誰だろう、と私も他人事のように(他人事なんだけれど)一緒になって考えていると、
「岩井だよ」
川上くんが少しの沈黙のあとで言った。それは偶然にも、私と同じ苗字だった。
「誰それ?」
「何組?」
二人が口々に私に尋ねる。
「岩井。同じクラスだよ」と川上くんは言った。
「は?」
「岩井なんていた?」
「教室には数えるほどしか来てない。いつも保健室で眠ってるか、ハートルームで絵を描いてる。名簿に名前は載ってるよ」
え? と私は思った。そこで眠気の限界がきた。
胸の底で青白い伙が燃えて、鏡に映したように数を増し、さらに散り散りになっていく。四角い部屋の天井のすみ、四辺から海水が流れ込み、深く深く沈んでいく。めくるめく間に神のまにまに、意識のあわいにふんわりふわり。私は散り散りになっていく。心と体は袂を分かち、五感や思考は気ままに踊る。私は深く沈んでいく。
「どこ行くんだよ?」
無理やり起きて部屋を抜け出そうとしたら、高井くんに声をかけられた。川上くんは小さく笑って、何も言わずに通路へ出る。古びた旅館に泊まっていたはずが、外はどう見ても豪華なホテルの廊下だった。巨大な動物の背を歩くような、肉厚でやわらかな赤い絨毯、点々と足元を照らす常夜灯に、覗き込む人の後姿を映す鏡の絵、毒にも薬にもならない静かな音楽……どうも記憶が混ぜこぜらしい。
優雅な鉄柵の階段を一歩ずつおりて、眩く光るロビーに出る。緑や赤紫のクッションが載ったソファのエリアに、熱帯の植物が植わった水盤、真暗な夜を映すガラス張りの壁。

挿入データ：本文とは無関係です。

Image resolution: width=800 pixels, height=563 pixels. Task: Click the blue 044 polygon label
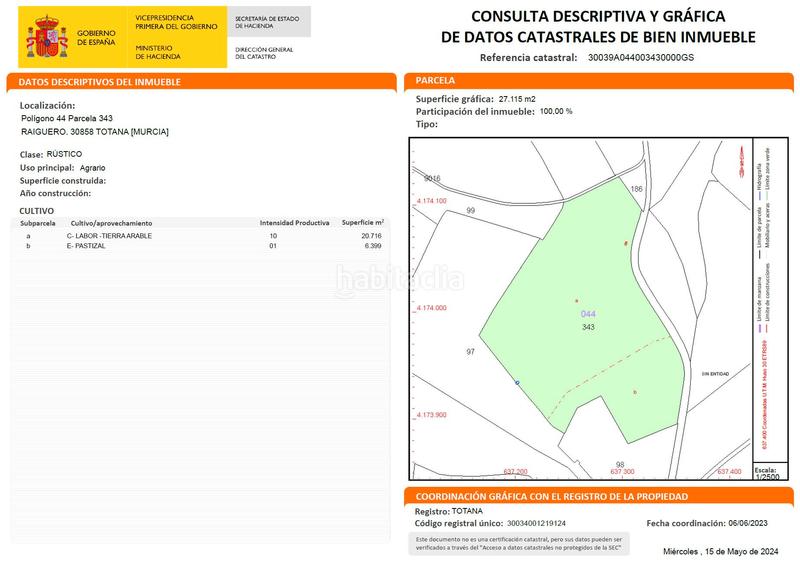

川上くんは広いエントランスを通って、ビニルのスリッパのまま外へ出た。
コンクリートの突堤をとぼとぼと歩いて、あずまやのベンチに腰をおろす。寄せては返す波の音が、何かの寝息みたいで少し怖い。川上くんは平気みたいで、のんびりと物憂い気分で遠くを見つめた。夜空には水色の月が浮かんでいた。映画に出てくる氷の惑星みたいな。青い光と月光が綯い交ぜになって、揺らめく海を照らしている。なんだこれ、と私は思った。でも川上くんは、ちょっとべつのことを考えていた。あれ、カメラがない。岩井にも見せたかったのに、と思っていた。
出し抜けに、夜空を切り裂く高い笛のような音が聞こえて、月がふるふると震えて大きくなったかと思うと、そのまま海へ落ちてきた。あまりにも巨大で、眩しく、逃げることはできなかった。潰される、と思ったが、幸いにも月は海上に落ちた。助かった、と思ったのもつかの間、今度は見たこともないような高波が、私を港ごと呑み込んだ。

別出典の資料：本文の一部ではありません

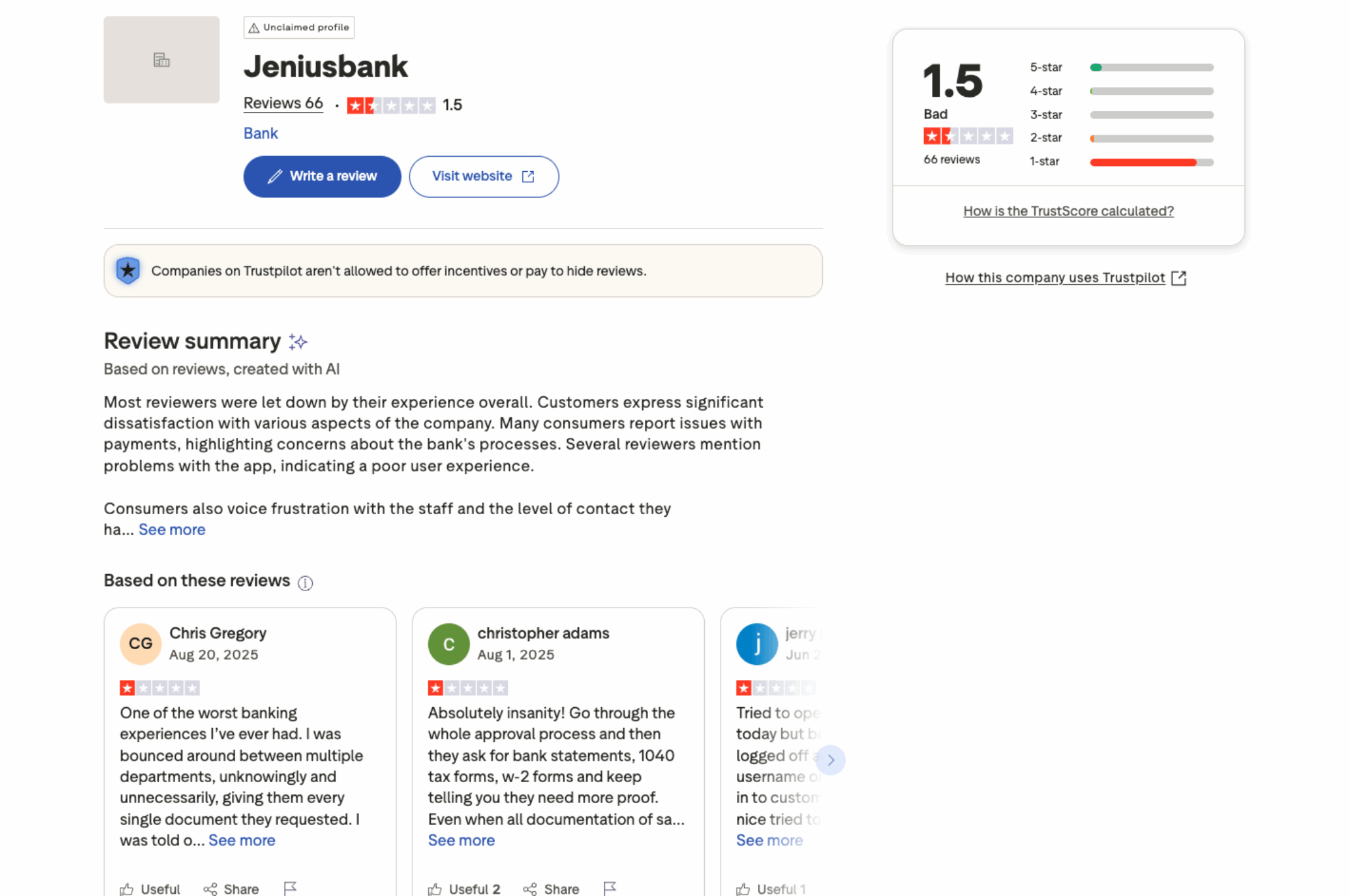Open the Reviews 66 link
Screen dimensions: 1349x896
[x=283, y=103]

堪えるとか、浮かぶとか、泳ぐとか、そんな次元の話ではなかった。私は圧倒的な水の力になすすべもなく、洗濯機のなかの靴下のように、波に揉まれてもんどりを打った。大量の水を飲み、苦しくなって、人ってこうやって死ぬんだ、とむしろ潔い気持ちになったとき――、一本の手が私に差し出された。それは地獄に降りてきた蜘蛛の糸のように、儚くも美しく私の目に映った。私が握り返すまでもなく、その手は私の胸に触れ、今や記憶の世界のみにある、母の作った温かいスープのような空気を、私のなかへ送り込んだ。

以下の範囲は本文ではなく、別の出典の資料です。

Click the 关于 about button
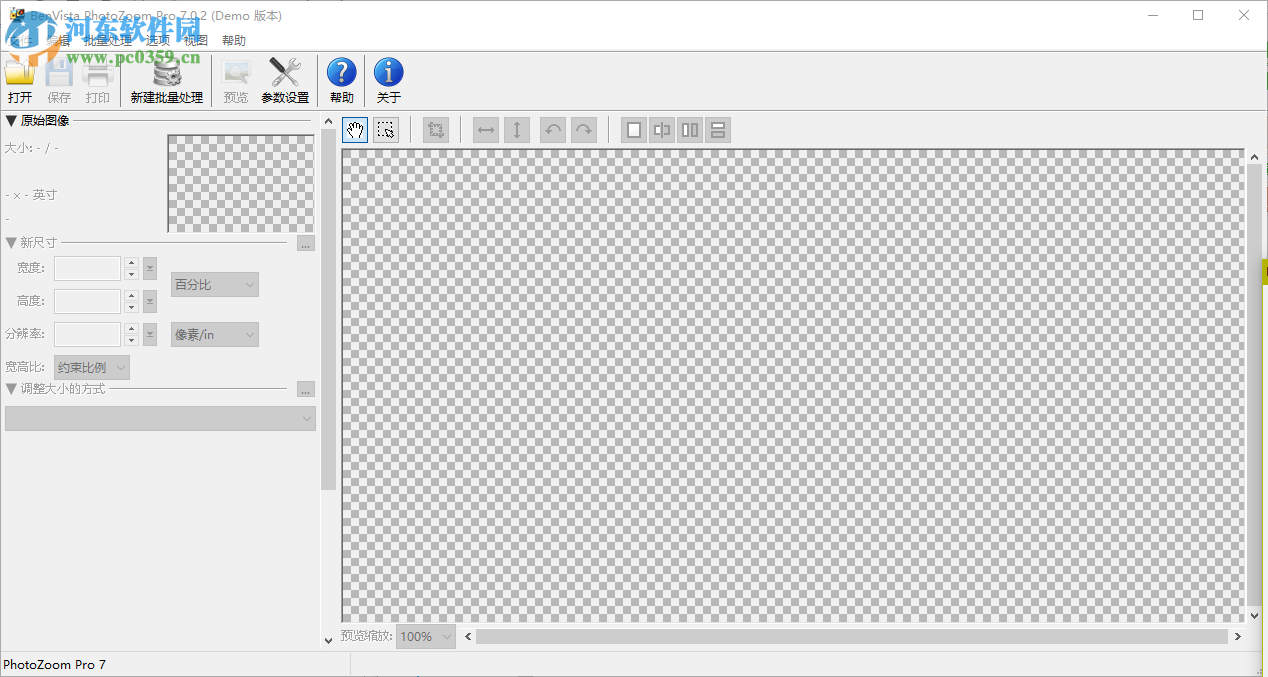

私は温かい水を感じていた。ほの暗く、生ぬるい、落ち着ける狭い場所を思い起こした。体の底から快楽の芯が、何かをくすぐるように這いのぼり、次第に鋭い焦点を結んで、串刺しにしようと伸びてくる。その愉悦に、私は抗うことも逃げ出すこともできない。息が乱れ、鼓動が早まり、意識は恍惚に向かって白飛びしていく。四方の壁がじりじりと迫って逃げ場を失い、ついに身動ぎひとつできなくなったそのとき――来る、来る、来る――体の芯がひっこ抜けて、押し寄せる虚脱に体が揺れた。
……かみくん
海面に引き裂かれた陽光から、どこか懐かしい声が聞こえる。
誰だろう、とまどろみながら考える。
――川上くん? 川上くん?
「川上くん?」
はっと目覚めると、私は白いベッドに横たえていた。ここは保健室? 私の通っていた中学校の? 冬服のセーラーを着た女の子が、私の右手を握っている。艶やかな長い髪、なめらかな白い肌、吸い込まれるような黒い瞳。綺麗な子、と私は思った。右手には筆を持っていて、膝に置かれたスケッチブックには、今しがた私が眺めていた、水色の月の絵が描かれてあった。白いカーテンを揺らす晩春の風に、水彩絵の具の匂いが溶けて舞った。
「大丈夫? 息してなかったよ?」
「……ここは?」
「えー?」
彼女は少し困ったように笑った。胸の名札には〈岩井〉とある。
「……岩井?」
「あ、うん、記憶はあるよね? 体育の時間に運ばれてきて、貧血か、もしかしたら熱中症かもって話だったけど、回復したみたいで、しばらく寝てた。憶えてる?」
私は首を横に振った。
「……君は?」
「岩井だってば」
私と同じ苗字の女の子はくすくすと笑って、さっと入口の戸に視線を飛ばすと、絵の道具を棚に置いて、制服のまま私の横に来ようとした。私はさっと身を引いた。さきほどの夢の終わりに、下着のなかに何かを出してしまった感覚があった。
「どうして逃げるの?」
彼女は不服そうに眉をひそめた。
「……何か出ちゃったみたいで」
「そんなの気にしないよ」
彼女は小さく笑って、私の胸に飛び込んできた。
「これって何かの病気なのかな」
私が小声でつぶやくと、彼女は、えー? とあきれたような声をあげて、
「精通って知らないの? 保健で習わなかった?」
顔を隠すように私の胸にうずめた。私は恥ずかしさに失神しそうになった。思わず背を向けると、彼女は、うはははは、と笑って私の背中を叩いた。
これが僕たちの出会いだった。劇的な出会い、と言えなくもない。